In other words, most Americans, British, et.al. did not know how big the pandemic was worldwide, and it wasn't a huge trauma for them because it wasn't much worse that what they were used to.

That's ridiculous. Have you even looked at any newspapers or other material from the time? It was a huge story and people were terrified. (And yes, they did "know how big the pandemic was worldwide"; it was the twentieth century, and they had printing presses and telegraphs and telephones and everything. We're not talking primitive tribes squatting in caves and unaware of the existence of the rest of humanity.)
posted by languagehat at 2:18 PM on May 2, 2009 [1 favorite]


you'd have to be primitive indeed to squat in your own cave.
posted by UbuRoivas at 2:52 PM on May 2, 2009 [1 favorite]


What amazes me the most about the "Spanish Flu" of 1918, is that we were dumb enough, to go and get some of it. We did just that, we went up to Alaska, and dug up frozen bodies of individuals that died from it. That virus wasn't complete, so, not being nearly as smart as we give ourselves credit for, we finished up the missing pieces of that virus. So we could "study" it. We brought it back to life. So any crazy lab rat, with Biblical ideations, can unleash that stuff, with a minimum of effort and a plane ticket to a large city.

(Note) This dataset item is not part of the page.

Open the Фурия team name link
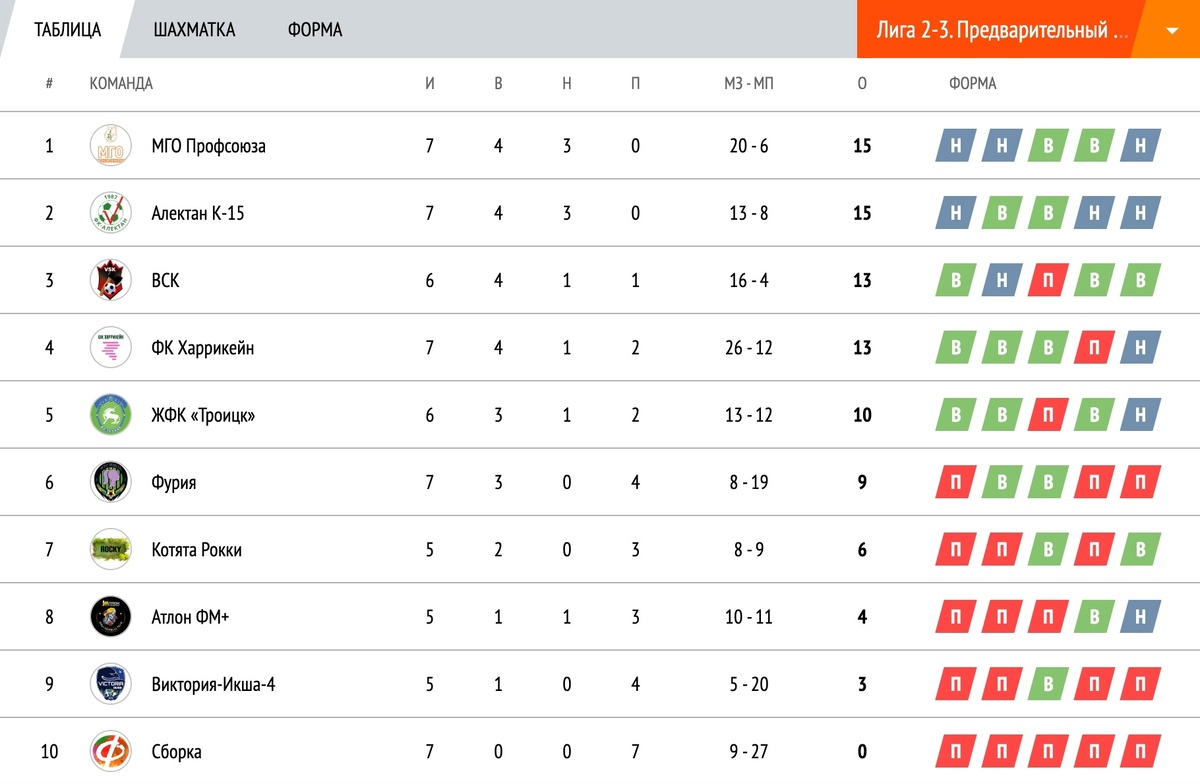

In case you haven't read, of late, about the lousy security in our labs of that sort, then check it out.
posted by Oyéah at 8:46 PM on May 2, 2009


We did just that, we went up to Alaska, and dug up frozen bodies of individuals that died from it.

Yep.

From frozen Alaska to the lab: a virus 39,000 times more virulent than flu.
posted by ericb at 9:03 PM on May 2, 2009


I did write this post as a response to the recent SwineFlu outbreak that we are having right now, but I never expected people to be so Cavalier about it.

AMONGST.. our weaponry... are fear, suprise, and a ruthless level fo snarkiness.
posted by cavalier at 1:52 AM on May 3, 2009 [1 favorite]


THANKS.. fo suprising.
posted by UbuRoivas at 2:59 AM on May 3, 2009


I think that the swine flu jokes are totally funny... but at the same time, I've had to actually convince people that this is a REAL virus and yeah, people COULD die from it. It was totally, totally bizarre. The media hysteria has lulled people into a state of "Get real. And you told me to be scared of SARS!" I'm not saying we're all gonna die, but "Oh, but they'll have a vaccine ready in August - that's plenty of time!"is totally misunderstanding how a pandemic works. Also: "No one's died from it in the US!"

YET.

I agree that the media is overdoing it, but the flu in and of itself is a nasty bug that kills thousands of people per year. A particularly NASTY flu is well worth washing your hands a few (hundred) extra times per day. I'm not sure if I'm ready to stock up for the zombie apocalypse quite yet, but I am considering buying stock in hand sanitizer.

And LOL BACON jokes.

Also: The Great Influenza is a very informative book, but pretty dry. It could have benefited from some more mucus.
posted by grapefruitmoon at 6:41 PM on May 3, 2009


Joining the party late to say that I had an awesome great-grandmother who used to tell us the story (more and more frequently as she got older) about how she got the Spanish Influenza in 1919 (when she was 19), had a fever well over 100 for several days, and lost all of her long, red hair. In her retellings, losing all of her hair was far more traumatic than the influenza. She recovered, had 9 children, and lived to be 106.